Fines, Garcia noted, have “unfortunately…been built into library budgets for decades and decades and decades.” But he also acknowledged that most of the revenue earmarked from fines would’ve never actually arrived.
Our board determined that they did not want the library to be fine free. They felt there would be no incentive to return the materials. They also felt that as a non-rofit public library this could affect our revenue stream.
– Dorothy J. Swain, director of Greenville Public Library
So how much do Rhode Island public libraries make in overdue fines? Poring over data collected by the State’s Office of Library and Information Services (OLIS) for fiscal year 2022: not much.
Take the Jesse M. Smith Memorial Library, which listed only “fines and fees” in the “Other” section of its operating revenue. This $7,328 windfall comprised but 1% of its operating revenue.

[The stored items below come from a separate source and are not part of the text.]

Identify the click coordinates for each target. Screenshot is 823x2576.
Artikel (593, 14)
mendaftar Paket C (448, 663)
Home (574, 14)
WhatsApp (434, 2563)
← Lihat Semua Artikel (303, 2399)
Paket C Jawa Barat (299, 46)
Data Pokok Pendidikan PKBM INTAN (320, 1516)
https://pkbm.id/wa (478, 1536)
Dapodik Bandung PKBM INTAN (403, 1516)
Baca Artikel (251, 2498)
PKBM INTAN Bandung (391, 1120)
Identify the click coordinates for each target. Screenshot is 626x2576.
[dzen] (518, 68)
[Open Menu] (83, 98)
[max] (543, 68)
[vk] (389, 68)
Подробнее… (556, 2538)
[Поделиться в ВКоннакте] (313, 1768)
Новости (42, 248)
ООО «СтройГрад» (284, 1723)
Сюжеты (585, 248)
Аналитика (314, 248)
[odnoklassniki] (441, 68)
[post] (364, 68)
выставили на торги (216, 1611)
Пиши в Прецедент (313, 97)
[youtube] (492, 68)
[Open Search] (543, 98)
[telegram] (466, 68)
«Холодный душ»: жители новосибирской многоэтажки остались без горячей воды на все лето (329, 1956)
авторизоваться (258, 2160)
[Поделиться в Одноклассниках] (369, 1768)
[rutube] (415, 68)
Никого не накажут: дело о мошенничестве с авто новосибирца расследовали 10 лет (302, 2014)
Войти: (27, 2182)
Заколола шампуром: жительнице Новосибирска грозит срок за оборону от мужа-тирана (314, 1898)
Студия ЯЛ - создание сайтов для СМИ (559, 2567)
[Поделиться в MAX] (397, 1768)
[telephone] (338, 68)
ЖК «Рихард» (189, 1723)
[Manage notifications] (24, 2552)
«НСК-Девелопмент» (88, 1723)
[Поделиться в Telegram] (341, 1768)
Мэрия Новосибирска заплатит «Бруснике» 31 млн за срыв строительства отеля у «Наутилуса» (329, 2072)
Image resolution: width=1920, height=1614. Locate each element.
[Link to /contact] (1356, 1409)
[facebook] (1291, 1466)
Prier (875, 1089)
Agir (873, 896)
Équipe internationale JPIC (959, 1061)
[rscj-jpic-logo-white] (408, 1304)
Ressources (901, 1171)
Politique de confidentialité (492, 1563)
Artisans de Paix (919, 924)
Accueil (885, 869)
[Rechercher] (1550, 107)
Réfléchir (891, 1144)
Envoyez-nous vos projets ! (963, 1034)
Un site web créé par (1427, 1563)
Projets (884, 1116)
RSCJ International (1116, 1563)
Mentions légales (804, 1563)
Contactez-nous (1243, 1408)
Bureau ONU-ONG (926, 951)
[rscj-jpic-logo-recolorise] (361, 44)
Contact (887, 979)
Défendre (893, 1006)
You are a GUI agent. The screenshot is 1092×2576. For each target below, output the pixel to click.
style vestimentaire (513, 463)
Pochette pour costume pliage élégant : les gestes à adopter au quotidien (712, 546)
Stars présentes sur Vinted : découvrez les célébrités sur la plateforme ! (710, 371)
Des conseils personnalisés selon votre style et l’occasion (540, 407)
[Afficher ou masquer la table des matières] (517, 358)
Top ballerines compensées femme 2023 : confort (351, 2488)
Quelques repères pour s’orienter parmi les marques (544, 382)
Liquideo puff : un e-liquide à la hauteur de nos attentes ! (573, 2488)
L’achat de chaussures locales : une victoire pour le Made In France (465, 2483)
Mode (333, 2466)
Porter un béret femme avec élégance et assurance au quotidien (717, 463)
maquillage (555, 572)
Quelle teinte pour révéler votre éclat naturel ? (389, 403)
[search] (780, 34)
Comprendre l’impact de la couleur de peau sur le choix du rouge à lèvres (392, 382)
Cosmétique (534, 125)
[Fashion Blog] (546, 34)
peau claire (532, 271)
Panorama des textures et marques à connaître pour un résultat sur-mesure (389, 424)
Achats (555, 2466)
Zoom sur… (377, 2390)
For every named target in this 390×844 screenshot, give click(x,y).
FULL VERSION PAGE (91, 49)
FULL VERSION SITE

(Photo by Michael Salerno/Rhode Island Current)
Canned goods accepted
There are no immediate correlations between a library’s operating revenue and its fine-free status. The two libraries with the lowest revenue are both fine-free. Nor does municipal status encourage emancipation: Woonsocket and Harrisville both have municipal libraries that continue to charge fines. So does Middletown, but their library cheerfully confirmed that canned goods can be offered in exchange for overdue fines.
Garcia said eliminating fines involves “removing barriers but predicating part of your budget on people’s bad behavior.”
Speaking of bad behavior: When I returned my $6 worth of overdue manga to my home library Rogers Free in Bristol, I paid nothing.
Providence Community Libraries director Cheryl Space explained that fine free libraries will quietly collect and return overdue books loaned from other libraries, but “no money changes hands,” she said. “[Fines] are never given back to the owning library. The only money that actually gets exchanged is if there’s a lost material.”
Garcia thought Rogers Free Library had forsaken fines “maybe 15 years ago.” No one currently at Rogers Free has been working there that long, but Library Assistant Aradhana Mehta has been there long enough to confirm that the library’s fine policies have been in place for decades. Having done some investigating herself, Mehta arrived for an interview with a handwritten note that read “Ned Comstock.”
Comstock was the director of Rogers Free from 1973 to 1988 and, per a 1985 article in the Bristol Phoenix, “not a believer in fines.” An understatement, maybe: the same article describes one Bristol resident who had come in to return a book his sister had checked out 72 years earlier in 1913. In a move arguably way ahead of its time, Comstock waived the entire debt.
“I agreed readily that $562.50 was too big a fine,” Comstock was quoted.
A 2003 Phoenix article confirms that Comstock annihilated fines on kids’ books in his tenure, with coworker Claudine Fales quoted: “We wanted children…to read and be happy here. And to say, you owe 50 cents, that’s not right.”
Chatting in the children’s room at Rogers Free, Mehta said the library only charges for one thing now: printing. A few pennies to print your thoughts? Sounds fair. But a penny for someone’s else’s thoughts? One must admit the idea of not paying anything at all is too brilliant to dismiss.